Flexibility, availability, contract length, pricing, service — healthcare facilities considering a stopgap solution should ask innumerable questions. At least that is the advice of Jerry Gruhlke, materials manager at Jefferson Memorial Hospital in Crystal City, Mo., just south of St. Louis. Jefferson Memorial contracted with MedAssets last year for a GE Medical Systems (GEMS of Waukesha, Wis.) cath lab, in current use at the hospital.

“We have one [cardiac cath lab] in service but with the needs and the volumes that the doctors had expressed to us we felt that an additional cath lab was what we needed,” begins Gruhlke. “The whole idea is to get a good feel for how many you are going to do in addition. Our forecast is we do need another cath lab; this allows us to do some of that growth.

“This was a new thing for us; it is one of those things that when you go into it, of course, you’re looking for something to go wrong and it really didn’t,” he elaborates. “We went into this whole program with just oodles of questions: Does this cover this? Does this cover that?
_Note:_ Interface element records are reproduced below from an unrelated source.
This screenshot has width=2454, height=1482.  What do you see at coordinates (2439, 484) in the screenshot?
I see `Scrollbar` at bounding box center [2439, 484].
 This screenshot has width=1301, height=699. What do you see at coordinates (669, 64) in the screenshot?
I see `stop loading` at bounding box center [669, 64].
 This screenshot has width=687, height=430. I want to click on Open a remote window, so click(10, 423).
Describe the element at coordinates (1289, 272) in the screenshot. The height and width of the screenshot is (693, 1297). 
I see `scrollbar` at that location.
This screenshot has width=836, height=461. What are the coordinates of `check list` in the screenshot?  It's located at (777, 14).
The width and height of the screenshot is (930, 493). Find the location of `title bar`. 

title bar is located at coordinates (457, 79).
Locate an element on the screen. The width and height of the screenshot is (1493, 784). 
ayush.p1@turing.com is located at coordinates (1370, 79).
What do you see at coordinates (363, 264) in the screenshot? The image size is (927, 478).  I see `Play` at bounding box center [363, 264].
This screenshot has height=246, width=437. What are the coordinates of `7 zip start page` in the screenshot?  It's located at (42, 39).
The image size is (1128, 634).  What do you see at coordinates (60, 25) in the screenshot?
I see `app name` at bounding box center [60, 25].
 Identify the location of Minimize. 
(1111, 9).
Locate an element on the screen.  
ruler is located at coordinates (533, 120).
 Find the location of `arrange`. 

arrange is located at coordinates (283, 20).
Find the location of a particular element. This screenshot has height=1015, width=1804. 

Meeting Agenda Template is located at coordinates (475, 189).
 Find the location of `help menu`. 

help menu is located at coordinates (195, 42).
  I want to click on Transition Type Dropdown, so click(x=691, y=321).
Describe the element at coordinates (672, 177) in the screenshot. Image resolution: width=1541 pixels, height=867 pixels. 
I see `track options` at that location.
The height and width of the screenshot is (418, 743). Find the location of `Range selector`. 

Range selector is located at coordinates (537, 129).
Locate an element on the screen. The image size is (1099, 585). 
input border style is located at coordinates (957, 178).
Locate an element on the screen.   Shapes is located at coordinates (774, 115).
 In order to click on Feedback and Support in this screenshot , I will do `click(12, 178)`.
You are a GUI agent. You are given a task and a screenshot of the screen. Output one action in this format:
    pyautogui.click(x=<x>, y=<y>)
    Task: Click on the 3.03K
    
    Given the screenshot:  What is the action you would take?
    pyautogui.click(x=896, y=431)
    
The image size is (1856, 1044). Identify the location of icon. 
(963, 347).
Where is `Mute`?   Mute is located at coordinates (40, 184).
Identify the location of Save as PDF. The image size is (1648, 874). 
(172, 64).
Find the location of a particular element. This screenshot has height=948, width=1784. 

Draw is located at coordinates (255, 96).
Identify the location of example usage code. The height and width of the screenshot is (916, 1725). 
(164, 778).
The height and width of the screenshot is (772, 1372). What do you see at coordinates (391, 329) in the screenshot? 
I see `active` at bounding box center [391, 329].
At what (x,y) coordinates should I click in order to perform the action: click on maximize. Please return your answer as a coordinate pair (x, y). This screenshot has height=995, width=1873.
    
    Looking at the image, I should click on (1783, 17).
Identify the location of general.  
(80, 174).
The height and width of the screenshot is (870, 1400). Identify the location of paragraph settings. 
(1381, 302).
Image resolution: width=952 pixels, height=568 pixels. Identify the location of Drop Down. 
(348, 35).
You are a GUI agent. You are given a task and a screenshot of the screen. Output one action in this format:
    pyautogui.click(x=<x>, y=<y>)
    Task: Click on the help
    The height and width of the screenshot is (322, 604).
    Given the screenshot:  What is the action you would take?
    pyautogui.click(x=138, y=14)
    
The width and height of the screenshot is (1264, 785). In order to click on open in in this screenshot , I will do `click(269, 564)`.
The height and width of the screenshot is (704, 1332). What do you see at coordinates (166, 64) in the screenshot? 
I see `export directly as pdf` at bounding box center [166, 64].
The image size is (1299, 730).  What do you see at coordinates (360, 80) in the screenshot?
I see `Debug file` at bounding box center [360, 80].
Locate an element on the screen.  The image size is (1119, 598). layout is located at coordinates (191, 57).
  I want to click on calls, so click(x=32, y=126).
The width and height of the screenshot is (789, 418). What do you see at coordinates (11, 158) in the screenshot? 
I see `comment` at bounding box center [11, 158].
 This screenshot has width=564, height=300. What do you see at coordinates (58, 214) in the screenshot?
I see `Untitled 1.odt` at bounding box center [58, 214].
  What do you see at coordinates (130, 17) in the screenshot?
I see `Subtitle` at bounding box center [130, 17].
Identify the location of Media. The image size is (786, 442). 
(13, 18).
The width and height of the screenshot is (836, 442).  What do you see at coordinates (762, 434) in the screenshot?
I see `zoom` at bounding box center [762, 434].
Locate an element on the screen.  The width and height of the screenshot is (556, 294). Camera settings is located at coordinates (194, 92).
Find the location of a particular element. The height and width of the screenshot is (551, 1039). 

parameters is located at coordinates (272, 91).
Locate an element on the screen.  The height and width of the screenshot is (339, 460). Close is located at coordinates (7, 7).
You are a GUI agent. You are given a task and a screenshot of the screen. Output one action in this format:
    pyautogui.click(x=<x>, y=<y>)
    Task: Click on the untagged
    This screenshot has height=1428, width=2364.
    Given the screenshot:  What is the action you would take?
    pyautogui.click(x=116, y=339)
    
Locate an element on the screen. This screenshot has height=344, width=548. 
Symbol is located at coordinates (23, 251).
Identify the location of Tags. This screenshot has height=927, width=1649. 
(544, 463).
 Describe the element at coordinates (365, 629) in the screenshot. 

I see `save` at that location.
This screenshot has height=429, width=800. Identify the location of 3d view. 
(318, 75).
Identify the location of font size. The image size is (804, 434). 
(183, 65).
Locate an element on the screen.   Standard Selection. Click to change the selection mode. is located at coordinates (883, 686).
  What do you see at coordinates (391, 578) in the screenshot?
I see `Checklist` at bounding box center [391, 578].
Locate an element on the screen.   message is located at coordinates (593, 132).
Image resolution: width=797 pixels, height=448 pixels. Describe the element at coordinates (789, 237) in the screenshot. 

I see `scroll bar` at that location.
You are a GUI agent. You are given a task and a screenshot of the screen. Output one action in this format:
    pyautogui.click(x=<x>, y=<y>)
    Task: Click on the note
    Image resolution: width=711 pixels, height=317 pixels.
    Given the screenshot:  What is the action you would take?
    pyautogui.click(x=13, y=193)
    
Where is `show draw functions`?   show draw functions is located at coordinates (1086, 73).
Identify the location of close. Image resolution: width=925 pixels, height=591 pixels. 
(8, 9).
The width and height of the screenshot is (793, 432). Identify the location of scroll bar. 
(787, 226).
And they just pretty much walked us through. You actually have more questions than if you are buying your own because you want to know who is going to do what. For example, Who handles the building if I develop a leak or something? There were a ton of questions I wasn’t used to dealing with.”

imageMedAssets Exchange Inc. offers MRI, CT, cardiac cath and angiography.

Jefferson Memorial prepared for its modular cath lab by installing footings and making minor adjustments to the side of the hospital that would lead to the attached cath lab. MedAssets managed everything else, Gruhlke recalls. It trucked in the building and set all pieces in place. It provides the technologist, handles the insurance on the structure and maintains the installation with OEM service. Gruhlke appreciates that MedAssets allowed Jefferson doctors to modify the installation to their liking. He also appreciates that patients entering the cath lab do not realize they are leaving the hospital’s bricks-and-mortar architecture for a modular configuration.

“The patient doesn’t even know he is going out of the building; he has the feeling he is still within the institution when he goes into that cath lab,” Gruhlke relates. “Patients are already tenuous when they walk in there, and this allows things to look like this is part of the hospital. It is really important that you give that effect. I think it is a comfort factor.”

Customer comfort, in the form of a smooth-running installation, is what John P. Eastman, special projects coordinator with SDI Diagnostic Imaging (Tampa, Fla.) experienced with the fixed-site mobile MRI scanner SDI leased from Remedy Medical earlier this year.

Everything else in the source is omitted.